Table of contents

Simple packaging

Python packages can now use a modern build system instead of the classic but verbose setuptools and setup.py. The one you select doesn’t really matter that much; they all use a standard configuration language introduced in PEP 621. The PyPA’s Flit is a great option. scikit-build-core and meson-python are being developed to support this sort of configuration, enabling binary extension packages to benefit too. These PEP 621 tools currently include Hatch, PDM, Flit, Whey, and Setuptools. Poetry will eventually gain support in 2.0.

Classic files

These systems do not use or require setup.py, setup.cfg, or MANIFEST.in. Those are for setuptools. Unless you are using setuptools, of course, which still uses MANIFEST.in. You can convert the old files using pipx run hatch new --init or with ini2toml.

Selecting a backend

Backends handle metadata the same way, so the choice comes down to how you specify what files go into an SDist and extra features, like getting a version from VCS. If you don’t have an existing preference, hatchling is an excellent choice, balancing speed, configurability, and extendability.

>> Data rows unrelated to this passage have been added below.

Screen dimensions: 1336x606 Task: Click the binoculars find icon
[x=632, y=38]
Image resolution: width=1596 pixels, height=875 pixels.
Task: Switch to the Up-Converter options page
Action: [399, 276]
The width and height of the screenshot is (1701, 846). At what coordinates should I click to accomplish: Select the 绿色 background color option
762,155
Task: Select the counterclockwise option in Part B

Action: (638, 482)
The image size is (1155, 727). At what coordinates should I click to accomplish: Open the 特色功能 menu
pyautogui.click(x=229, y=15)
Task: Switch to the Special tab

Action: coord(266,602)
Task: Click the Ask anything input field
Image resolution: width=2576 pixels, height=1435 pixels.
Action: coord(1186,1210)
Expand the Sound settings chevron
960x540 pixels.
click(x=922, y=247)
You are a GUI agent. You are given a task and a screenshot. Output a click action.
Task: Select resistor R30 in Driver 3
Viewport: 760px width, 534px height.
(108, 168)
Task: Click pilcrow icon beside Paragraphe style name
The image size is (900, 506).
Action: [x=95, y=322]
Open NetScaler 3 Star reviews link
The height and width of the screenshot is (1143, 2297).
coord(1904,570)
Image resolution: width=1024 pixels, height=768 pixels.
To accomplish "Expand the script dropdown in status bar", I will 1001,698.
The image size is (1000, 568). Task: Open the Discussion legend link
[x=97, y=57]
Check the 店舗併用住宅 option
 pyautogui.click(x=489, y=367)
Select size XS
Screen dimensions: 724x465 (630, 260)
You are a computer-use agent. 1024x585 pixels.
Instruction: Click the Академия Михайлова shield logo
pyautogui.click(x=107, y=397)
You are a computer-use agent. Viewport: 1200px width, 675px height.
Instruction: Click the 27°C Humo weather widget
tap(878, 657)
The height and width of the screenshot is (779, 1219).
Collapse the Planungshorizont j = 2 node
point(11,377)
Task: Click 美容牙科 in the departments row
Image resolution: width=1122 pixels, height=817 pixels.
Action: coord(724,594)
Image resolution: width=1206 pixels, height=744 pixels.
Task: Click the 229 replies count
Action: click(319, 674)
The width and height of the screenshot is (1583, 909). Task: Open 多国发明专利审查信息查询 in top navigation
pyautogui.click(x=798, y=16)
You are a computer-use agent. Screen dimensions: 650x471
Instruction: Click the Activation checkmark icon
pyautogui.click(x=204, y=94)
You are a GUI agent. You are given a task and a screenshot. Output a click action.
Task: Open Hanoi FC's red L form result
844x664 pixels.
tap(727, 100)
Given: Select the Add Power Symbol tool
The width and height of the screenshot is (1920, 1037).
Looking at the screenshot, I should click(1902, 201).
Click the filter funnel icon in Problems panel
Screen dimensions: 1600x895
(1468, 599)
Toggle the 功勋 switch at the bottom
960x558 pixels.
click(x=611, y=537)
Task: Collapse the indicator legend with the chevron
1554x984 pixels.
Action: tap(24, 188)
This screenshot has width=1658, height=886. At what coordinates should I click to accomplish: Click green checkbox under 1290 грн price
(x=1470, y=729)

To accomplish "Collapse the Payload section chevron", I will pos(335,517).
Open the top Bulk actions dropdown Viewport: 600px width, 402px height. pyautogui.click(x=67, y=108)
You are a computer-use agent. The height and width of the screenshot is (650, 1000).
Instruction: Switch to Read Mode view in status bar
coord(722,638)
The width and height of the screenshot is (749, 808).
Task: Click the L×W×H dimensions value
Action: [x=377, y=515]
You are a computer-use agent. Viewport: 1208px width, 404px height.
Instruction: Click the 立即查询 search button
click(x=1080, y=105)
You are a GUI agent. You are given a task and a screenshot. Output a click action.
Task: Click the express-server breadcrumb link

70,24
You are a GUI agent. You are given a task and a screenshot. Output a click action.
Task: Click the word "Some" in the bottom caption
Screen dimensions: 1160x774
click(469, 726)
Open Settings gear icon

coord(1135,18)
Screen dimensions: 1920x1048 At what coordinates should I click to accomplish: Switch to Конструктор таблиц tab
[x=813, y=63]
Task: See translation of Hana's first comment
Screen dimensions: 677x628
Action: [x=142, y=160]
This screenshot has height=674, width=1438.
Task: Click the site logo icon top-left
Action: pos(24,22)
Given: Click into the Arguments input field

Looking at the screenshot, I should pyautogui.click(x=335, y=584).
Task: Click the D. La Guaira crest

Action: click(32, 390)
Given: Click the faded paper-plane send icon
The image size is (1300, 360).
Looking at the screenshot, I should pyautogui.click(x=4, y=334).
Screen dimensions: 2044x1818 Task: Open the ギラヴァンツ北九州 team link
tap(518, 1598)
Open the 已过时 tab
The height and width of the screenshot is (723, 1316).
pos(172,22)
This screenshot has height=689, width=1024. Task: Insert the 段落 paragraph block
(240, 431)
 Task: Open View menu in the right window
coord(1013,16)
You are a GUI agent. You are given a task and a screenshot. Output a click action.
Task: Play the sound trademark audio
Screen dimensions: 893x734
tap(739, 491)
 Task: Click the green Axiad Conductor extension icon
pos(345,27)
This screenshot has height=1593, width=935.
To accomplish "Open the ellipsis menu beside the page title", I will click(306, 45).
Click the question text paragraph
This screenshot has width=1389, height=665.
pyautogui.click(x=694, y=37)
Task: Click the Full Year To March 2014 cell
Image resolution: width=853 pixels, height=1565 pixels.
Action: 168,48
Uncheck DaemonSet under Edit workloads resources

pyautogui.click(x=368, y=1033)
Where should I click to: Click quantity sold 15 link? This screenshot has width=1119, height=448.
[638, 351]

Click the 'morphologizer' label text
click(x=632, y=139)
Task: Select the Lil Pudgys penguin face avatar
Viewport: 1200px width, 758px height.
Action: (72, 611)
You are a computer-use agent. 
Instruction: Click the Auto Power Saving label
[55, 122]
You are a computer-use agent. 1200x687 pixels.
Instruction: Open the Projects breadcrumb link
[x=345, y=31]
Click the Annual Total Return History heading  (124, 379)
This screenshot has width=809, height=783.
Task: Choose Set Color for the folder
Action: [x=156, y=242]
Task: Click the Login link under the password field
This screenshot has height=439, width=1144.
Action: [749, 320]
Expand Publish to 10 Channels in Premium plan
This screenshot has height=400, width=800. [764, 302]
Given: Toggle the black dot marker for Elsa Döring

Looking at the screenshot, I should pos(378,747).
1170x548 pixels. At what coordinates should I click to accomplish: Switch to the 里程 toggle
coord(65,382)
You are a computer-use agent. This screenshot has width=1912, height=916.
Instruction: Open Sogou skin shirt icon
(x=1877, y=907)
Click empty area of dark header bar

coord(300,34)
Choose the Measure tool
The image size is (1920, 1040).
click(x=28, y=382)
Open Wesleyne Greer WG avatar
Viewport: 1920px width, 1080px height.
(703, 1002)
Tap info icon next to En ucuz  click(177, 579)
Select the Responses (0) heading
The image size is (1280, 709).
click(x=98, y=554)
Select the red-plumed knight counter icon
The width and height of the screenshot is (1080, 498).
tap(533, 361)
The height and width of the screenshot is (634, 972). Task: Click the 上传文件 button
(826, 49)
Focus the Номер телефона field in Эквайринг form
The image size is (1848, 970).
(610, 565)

pyproject.toml: build-system

PY001 Packages must have a pyproject.toml file PP001 that selects the backend:

[build-system]
requires = ["hatchling"]
build-backend = "hatchling.build"

pyproject.toml: project table

The metadata is specified in a standards-based format:

[project]
name = "package"
description = "A great package."
readme = "README.md"
license.file = "LICENSE"
authors = [
  { name = "My Name", email = "me@email.com" },
]
maintainers = [
  { name = "My Organization", email = "myemail@email.com" },
]
requires-python = ">=3.8"

dependencies = [
  "typing_extensions",
]

classifiers = [
  "Development Status :: 4 - Beta",
  "License :: OSI Approved :: BSD License",
  "Programming Language :: Python :: 3 :: Only",
  "Programming Language :: Python :: 3.8",
  "Programming Language :: Python :: 3.9",
  "Programming Language :: Python :: 3.10",
  "Programming Language :: Python :: 3.11",
  "Programming Language :: Python :: 3.12",
  "Topic :: Scientific/Engineering :: Physics",
]

[project.urls]
Homepage = "https://github.com/organization/package"
Documentation = "https://package.readthedocs.io/"
"Bug Tracker" = "https://github.com/organization/package/issues"
Discussions = "https://github.com/organization/package/discussions"
Changelog = "https://package.readthedocs.io/en/latest/changelog.html"

You can read more about each field, and all allowed fields, in packaging.python.org, Flit or Whey. Note that “Homepage” is special, and replaces the old url setting.

Extras

It is recommended to use extras instead of or in addition to making requirement files. These extras a) correctly interact with install requires and other built-in tools, b) are available directly when installing via PyPI, and c) are allowed in requirements.txt, install_requires, pyproject.toml, and most other places requirements are passed.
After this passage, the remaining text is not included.